Ama bir şartımız var: Bu elemanları sadece son günlerde alanlara çıkanlardan seçeceksin..."
Böyle bir durumda...
Kreatif bölüme alacağım elemanları, Gezi Parkı protestosunu başlatan ve '90 Kuşağı' denilen gençlerden seçerdim.
Çünkü bu gençler gayet zor şartlarda bile sorunlara çözümler üretebildi.
Sadece hasımlarını değil, kendilerini de tiye alabildiler.
Bürokratik kısma alacağım elemanları ise "milli irade" mitingine katılanlar arasından seçerdim. Çünkü onların otorite ile bir sorunları yok. Söyleneni yapıyorlar.
Başbakan'ın dediği gibi sabretmesini biliyorlar. 'Şirket bürokratı' olmaya uygunlar.
Geçen gün Fransız pop-düşünür Bernard-Henri Levy'nin çağdaş sanatı ele alan bir yazısında şu bir cümleye rast geldim: "Aktivizm, kariyer olamaz."

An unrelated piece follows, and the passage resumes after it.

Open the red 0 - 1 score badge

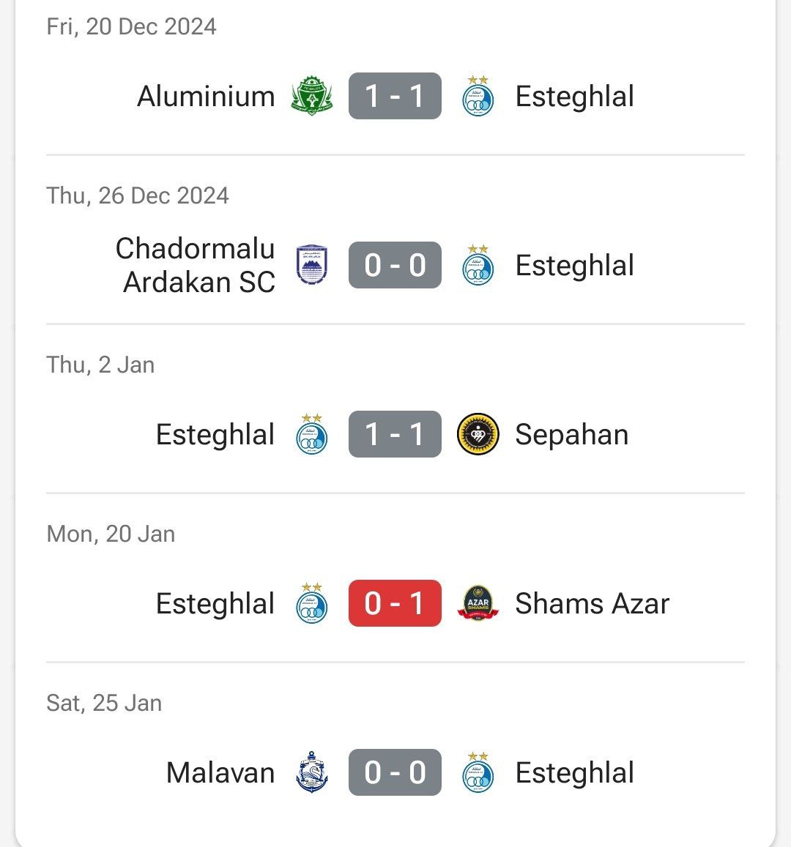tap(395, 603)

Makul bir söz... Ama aktivizm şirketlere sunulan CV'lerde bir madde olabilir: "Küçük de olsa suç işlediniz mi?" Evet. "Nasıl?" Gezi Parkı eylemine katıldım. "Sizi işe alabiliriz." "Peki, yukarıdaki başlık da neyin nesi" diyeceksiniz... Mitinglere katılan gençlere, 'ayranı tercih edenler' anlamında "Ayrancı" diyorum ki herhalde böyle bir simge kullanmama kimse itiraz etmez.
Gezi göstericileri ise "ice- tea" (okunuşu: "aysti") denilen soğuk çayı sever.
Kola, kahve, bira içerler ama ice-tea ve benzeri meyve aromalı içecekler onları birçok gruptan farklılaştırır.
Bir hafta boyunca neler içtiğinizi söyleyin, size hangi zümreden olduğunuzu söyleyeyim.